■ Task to complete ■
Copy each line of the entries beneath that contains the word "dropdown".
================================
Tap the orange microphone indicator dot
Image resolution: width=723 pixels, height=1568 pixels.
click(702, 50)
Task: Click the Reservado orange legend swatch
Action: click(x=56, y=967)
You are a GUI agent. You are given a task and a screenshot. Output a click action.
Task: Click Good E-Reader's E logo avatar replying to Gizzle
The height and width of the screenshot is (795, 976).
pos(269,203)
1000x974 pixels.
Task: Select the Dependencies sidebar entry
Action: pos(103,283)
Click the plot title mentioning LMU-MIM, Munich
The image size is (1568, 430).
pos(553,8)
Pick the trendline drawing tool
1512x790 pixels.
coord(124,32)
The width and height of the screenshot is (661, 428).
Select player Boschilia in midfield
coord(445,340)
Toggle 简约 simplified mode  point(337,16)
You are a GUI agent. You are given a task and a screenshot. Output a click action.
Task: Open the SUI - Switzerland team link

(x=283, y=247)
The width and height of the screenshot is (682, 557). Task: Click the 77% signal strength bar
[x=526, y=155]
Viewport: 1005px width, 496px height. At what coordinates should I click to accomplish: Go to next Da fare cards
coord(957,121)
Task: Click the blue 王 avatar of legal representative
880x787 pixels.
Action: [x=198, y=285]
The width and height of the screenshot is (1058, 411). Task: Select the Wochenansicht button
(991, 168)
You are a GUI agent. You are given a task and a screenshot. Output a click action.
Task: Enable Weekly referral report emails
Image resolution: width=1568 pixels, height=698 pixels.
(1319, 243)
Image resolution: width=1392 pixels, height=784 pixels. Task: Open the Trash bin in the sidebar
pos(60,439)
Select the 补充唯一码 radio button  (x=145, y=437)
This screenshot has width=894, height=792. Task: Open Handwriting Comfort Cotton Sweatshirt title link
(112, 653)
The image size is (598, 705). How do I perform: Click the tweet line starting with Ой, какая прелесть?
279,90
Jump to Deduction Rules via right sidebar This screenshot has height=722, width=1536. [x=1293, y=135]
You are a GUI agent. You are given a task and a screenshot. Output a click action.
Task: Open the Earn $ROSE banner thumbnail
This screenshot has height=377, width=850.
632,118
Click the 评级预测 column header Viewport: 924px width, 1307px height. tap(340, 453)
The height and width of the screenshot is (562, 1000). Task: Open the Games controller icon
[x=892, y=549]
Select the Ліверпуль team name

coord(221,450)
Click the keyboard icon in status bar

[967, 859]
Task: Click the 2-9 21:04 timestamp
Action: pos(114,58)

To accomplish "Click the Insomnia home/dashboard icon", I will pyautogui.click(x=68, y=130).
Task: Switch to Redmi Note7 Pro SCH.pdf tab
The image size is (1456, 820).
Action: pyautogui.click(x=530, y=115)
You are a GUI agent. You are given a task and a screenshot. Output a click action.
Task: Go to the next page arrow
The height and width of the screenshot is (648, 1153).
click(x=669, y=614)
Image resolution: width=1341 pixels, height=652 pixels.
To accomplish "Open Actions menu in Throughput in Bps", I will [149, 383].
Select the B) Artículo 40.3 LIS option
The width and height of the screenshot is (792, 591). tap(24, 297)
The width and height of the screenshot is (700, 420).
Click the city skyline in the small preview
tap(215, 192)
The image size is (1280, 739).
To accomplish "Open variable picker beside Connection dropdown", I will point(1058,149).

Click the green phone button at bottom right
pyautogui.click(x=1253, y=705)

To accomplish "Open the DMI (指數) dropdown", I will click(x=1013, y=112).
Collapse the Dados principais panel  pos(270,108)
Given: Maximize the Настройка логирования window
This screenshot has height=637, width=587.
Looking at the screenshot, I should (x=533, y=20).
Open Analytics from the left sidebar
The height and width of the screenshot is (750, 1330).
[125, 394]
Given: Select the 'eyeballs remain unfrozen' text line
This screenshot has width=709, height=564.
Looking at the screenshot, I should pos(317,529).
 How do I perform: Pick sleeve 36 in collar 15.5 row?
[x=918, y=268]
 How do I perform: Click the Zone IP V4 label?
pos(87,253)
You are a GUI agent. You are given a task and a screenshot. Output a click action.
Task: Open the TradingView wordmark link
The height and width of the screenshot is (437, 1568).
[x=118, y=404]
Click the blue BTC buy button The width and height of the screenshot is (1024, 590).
================================
■ Expected answer ■
To accomplish "Open variable picker beside Connection dropdown", I will point(1058,149).
To accomplish "Open the DMI (指數) dropdown", I will click(x=1013, y=112).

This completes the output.